23.6.06



This is about identity. This picture from Jerusalem (courtesy of Elena), shows how people can formulate their identity in isolation, or even in contradiction, of their social contexts. It is brave to do this, especially in a social structure so indoctrinated with the identity created by institutions of the state.

In yesterdays newpaper, which I was reading today, an article ended with "One place, Sarah, will protect us from all of this fear, forever, it is Palestine."

You could have read this same sentence exactly a hundred years ago (or up to 60 years back), published in a Jewish paper (if any existed then) in Europe. Even the names could have been the same, Sarah is as Jewish as it is Arab, and Palestine was still then (and now), the name that refers to that piece of land of which everyone wants a grab.

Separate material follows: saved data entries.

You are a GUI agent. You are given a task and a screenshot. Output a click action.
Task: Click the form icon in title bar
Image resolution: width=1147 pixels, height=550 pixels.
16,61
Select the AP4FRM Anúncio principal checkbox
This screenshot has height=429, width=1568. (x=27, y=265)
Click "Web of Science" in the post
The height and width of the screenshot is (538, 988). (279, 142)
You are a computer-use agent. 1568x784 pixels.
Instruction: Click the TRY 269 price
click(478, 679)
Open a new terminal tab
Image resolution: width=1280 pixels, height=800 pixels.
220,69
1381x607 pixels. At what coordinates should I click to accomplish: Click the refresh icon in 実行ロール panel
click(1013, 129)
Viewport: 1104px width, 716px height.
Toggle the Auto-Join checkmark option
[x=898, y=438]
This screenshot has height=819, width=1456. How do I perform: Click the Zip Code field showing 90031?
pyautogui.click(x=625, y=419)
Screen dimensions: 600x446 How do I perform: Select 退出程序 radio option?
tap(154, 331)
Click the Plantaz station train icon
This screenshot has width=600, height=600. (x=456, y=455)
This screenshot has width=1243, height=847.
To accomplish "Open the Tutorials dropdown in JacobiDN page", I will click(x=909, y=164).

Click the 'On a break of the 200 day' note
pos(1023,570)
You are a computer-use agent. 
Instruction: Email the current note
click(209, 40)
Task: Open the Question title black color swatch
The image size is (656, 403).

Max Hastings, in todays The Guardian (http://www.guardian.co.uk/comment/story/0,,1801398,00.html) believes that the days are gone when Israel could intimidate others out of criticising it by anti-semitism accusations. Indeed, the world is a different place than it was say in the early fifties in regards to this matter. However, it is more polarised than ever. You get the total zionist freaks who are unwilling to look at what others have to say. You also get the total anti-zionists, myself included, who can recognise the fact that "Palestine can protect Sarah from all this fear", but also recognise that Sarah can be anyone, Jew or Arab or maybe an Armenian or a Bosniak for we know that these nationalities also found refuge in Palestine at the begining of the previous century. And in contradiction with the Zionist argument they could integrate in the society and did not find it necessary to create a parallel society instead.